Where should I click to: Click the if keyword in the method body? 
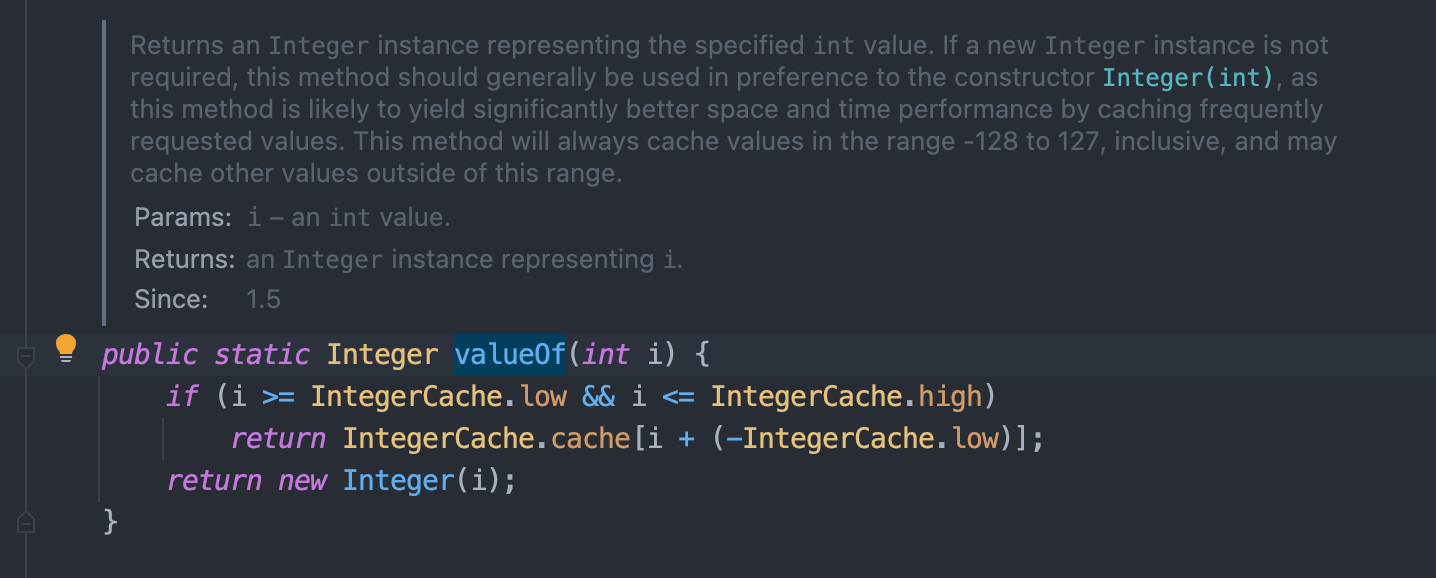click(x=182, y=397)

--

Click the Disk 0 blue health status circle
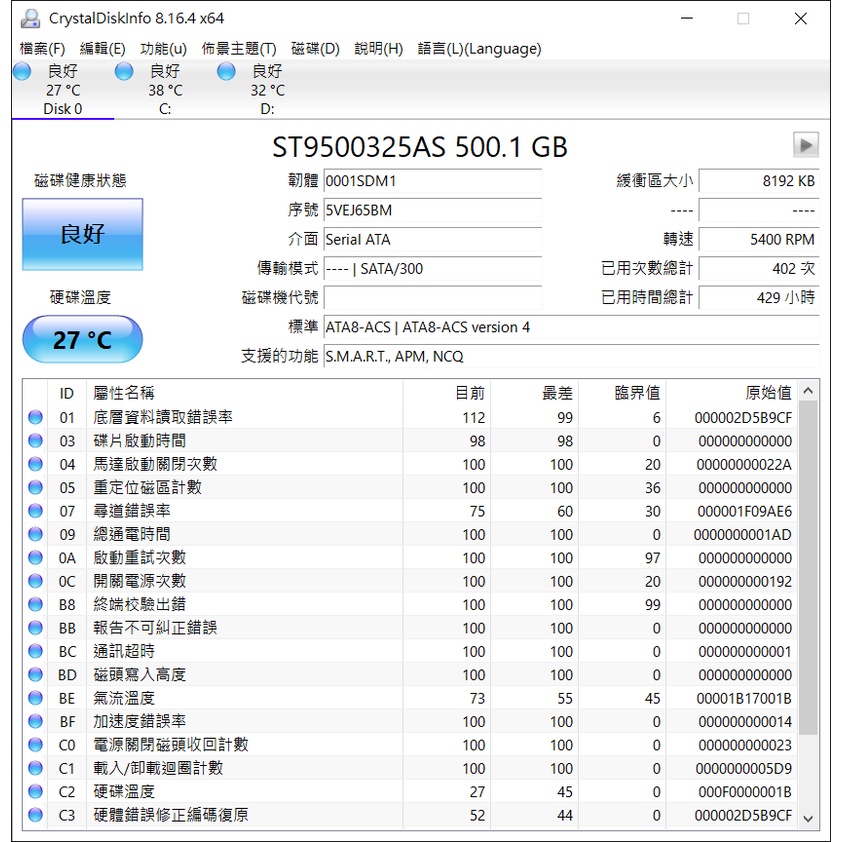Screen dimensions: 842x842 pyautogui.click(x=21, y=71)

---

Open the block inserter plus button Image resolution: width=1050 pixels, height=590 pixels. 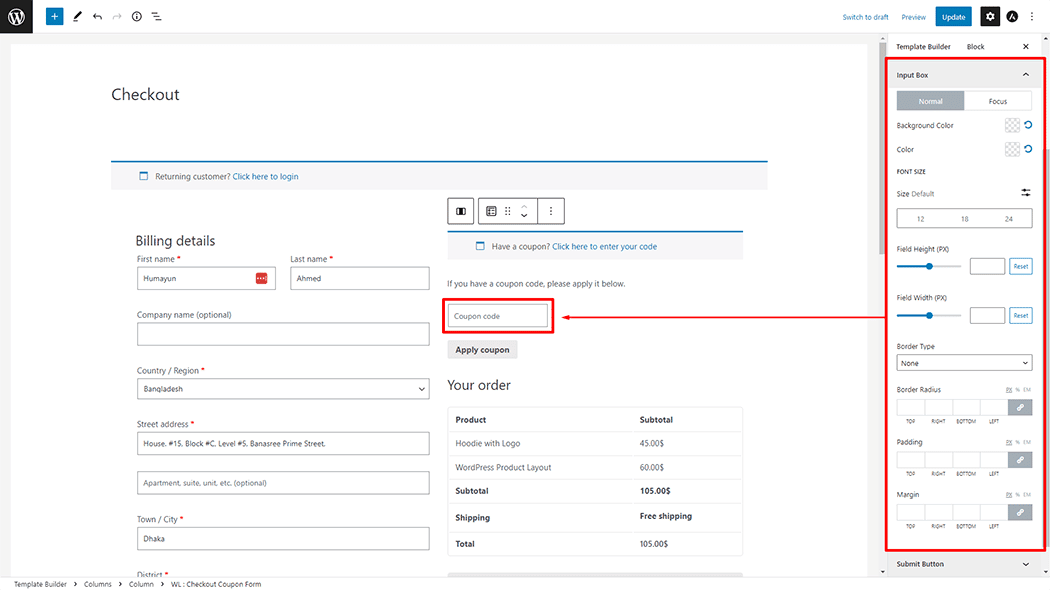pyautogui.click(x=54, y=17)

**Stated problem**
Copy out the items from the line containing "Where should I" through the line containing "click(x=182, y=397)", both lines included, and omit the pictures.

**Solution to this exercise**
Where should I click to: Click the if keyword in the method body? 
click(x=182, y=397)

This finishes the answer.